== Exercise data ==

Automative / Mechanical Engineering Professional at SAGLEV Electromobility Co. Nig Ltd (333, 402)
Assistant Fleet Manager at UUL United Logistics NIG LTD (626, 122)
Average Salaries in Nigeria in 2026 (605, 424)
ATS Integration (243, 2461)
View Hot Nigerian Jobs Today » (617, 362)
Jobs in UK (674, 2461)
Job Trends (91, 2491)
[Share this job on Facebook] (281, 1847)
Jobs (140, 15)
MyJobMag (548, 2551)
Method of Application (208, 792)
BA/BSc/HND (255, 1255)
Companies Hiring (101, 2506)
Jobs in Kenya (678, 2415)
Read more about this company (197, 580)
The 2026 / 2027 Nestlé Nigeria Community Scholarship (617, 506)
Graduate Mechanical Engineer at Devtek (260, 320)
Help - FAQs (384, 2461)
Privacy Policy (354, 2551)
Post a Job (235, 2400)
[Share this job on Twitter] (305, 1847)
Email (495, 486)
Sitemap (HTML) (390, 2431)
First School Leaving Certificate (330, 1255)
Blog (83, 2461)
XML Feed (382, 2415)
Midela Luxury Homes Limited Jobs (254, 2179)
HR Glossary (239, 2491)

== What is needed ==
An exact copy of the line containing "Graduate Mechanical Engineer" and all lines after it, through the last line of the entries, is the required answer.

== Expected output ==
Graduate Mechanical Engineer at Devtek (260, 320)
Help - FAQs (384, 2461)
Privacy Policy (354, 2551)
Post a Job (235, 2400)
[Share this job on Twitter] (305, 1847)
Email (495, 486)
Sitemap (HTML) (390, 2431)
First School Leaving Certificate (330, 1255)
Blog (83, 2461)
XML Feed (382, 2415)
Midela Luxury Homes Limited Jobs (254, 2179)
HR Glossary (239, 2491)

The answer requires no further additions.